Da allora ad oggi, un paio di full length e un paio di album, ma soprattutto centinaia di concerti in giro per il mondo, hanno tenuto vivo il nome della band e soprattutto hanno mantenuto in ottima forma Mille e soci, consolidando enormemente l’affiatamento e l’amalgama della formazione, peraltro, e non a caso, stabile proprio da quell’album…
Qualche mese fa vidi in anteprima la copertina del nuovo
“Phantom Antichrist”, e a naso ho subito pensato che questa volta i tedeschi avrebbero tirato fuori un discone. Sarà stato per il sapore fortemente retrò della cover, sarà stato istinto, ma questa è stata la mia prima impressione… Quando subito dopo fu resa disponibile in streaming proprio la titletrack, i miei presagi trovarono conferma, vista la bontà e la violenza del pezzo in questione. A quel punto non restava altro da fare che ascoltare l’album intero per capire se si fosse trattato di un episodio isolato o se anche il resto delle canzoni si sarebbe mantenuto sullo stesso ottimo livello.
Beh, dopo ripetuti ascolti, devo dire che le aspettative sono state ampiamente rispettate… Non stiamo ovviamente parlando di un capolavoro, ma di un ottimo disco certamente sì. E non è un caso che abbia citato
“Violent Revolution” in apertura di recensione, perché questo
“Phantom Antichrist” sembra assolutamente il suo naturale successore, e non solo perché la doppietta iniziale
“Mars Mantra/Phantom Antichrist” ricorda maledettamente
“The Patriarch/Violent Revolution”, ma anche, e soprattutto, per quella capacità di unire violenza pura a melodie e armonizzazioni vincenti.
Sulle capacità compositive di Petrozza e soci penso ci sia poco da dire… L’unica incognita, ogni volta che esce un loro nuovo disco, riguarda la direzione musicale che il singer/chitarrista/tuttofare intende intraprendere. “
Phantom Antichrist” è stato scritto per accontentare gli amanti del thrash teutonico, senza però scordarsi che siamo nel 2012, i tempi sono cambiati, l’età è quella che è, e non avrebbe avuto senso tirare fuori un nuovo
“Pleasure to Kill”. E fortunatamente Mille ha anche capito che la sua band è una ferale macchina da guerra thrash, quindi ha tolto di mezzo tutte le sperimentazioni di fine anni ’90 per dedicarsi a quello che sa fare meglio: tritare le ossa. Ma con gusto e classe…
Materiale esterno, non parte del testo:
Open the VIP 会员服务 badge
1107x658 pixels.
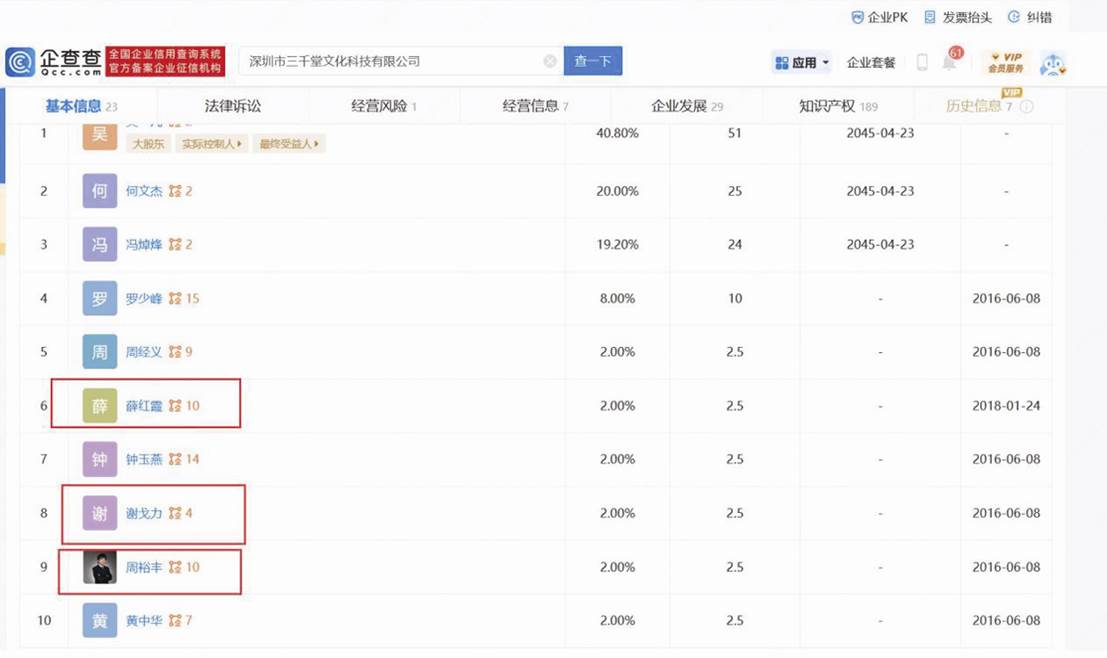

Sì, perché gli spunti melodici, e a volte addirittura epici (
“The few, the proud, the broken”), sono frequenti e vanno a stemperare la furia dei momenti più tirati, creando un dualismo che rende il tutto più vario e completo. Certo qualche passo falso c’è (
“Tour Heaven, my Hell”), per questo dicevo che non si può parlare di capolavoro, ma è altrettanto vero che ci sono brani ispiratissimi, oltre la titletrack.
Basta ascoltare, ad esempio,
“Death to the world”, varia, potente, dinamica, per capire che i
Kreator sono decisamente lontani dal declino compositivo. Oppure
“Civilization collapse”, per non parlare di
“From flood into fire”, forse il brano più anomalo, ma anche più interessante, dell’album.
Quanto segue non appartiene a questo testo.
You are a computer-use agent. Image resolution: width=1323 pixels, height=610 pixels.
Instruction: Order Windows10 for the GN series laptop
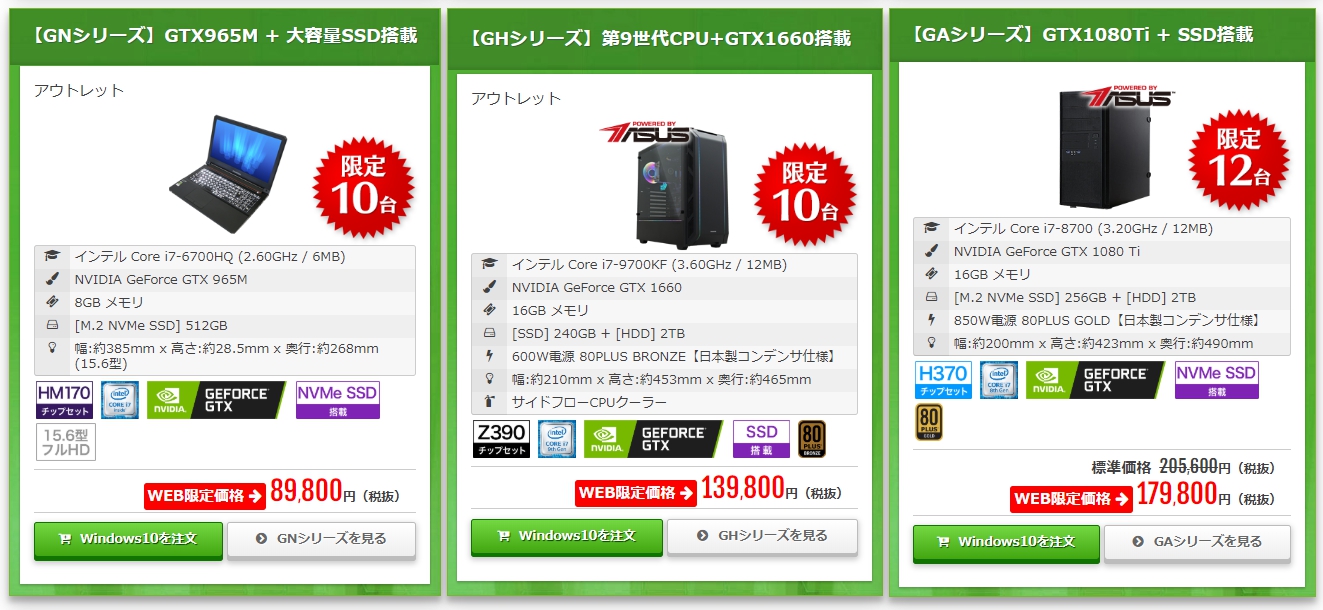pos(128,539)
Certo, se siete intransigenti storcerete il naso di fronte all’enorme mole di melodia presente nel disco (sempre controllata, sia chiaro). Se invece avete apprezzato l’evoluzione stilistica di Petrozza apprezzerete senza dubbio anche
“Phantom Antichrist”, un album maturo e completo, che conferma i
Kreator all’apice della scena thrash tedesca, ed europea in generale…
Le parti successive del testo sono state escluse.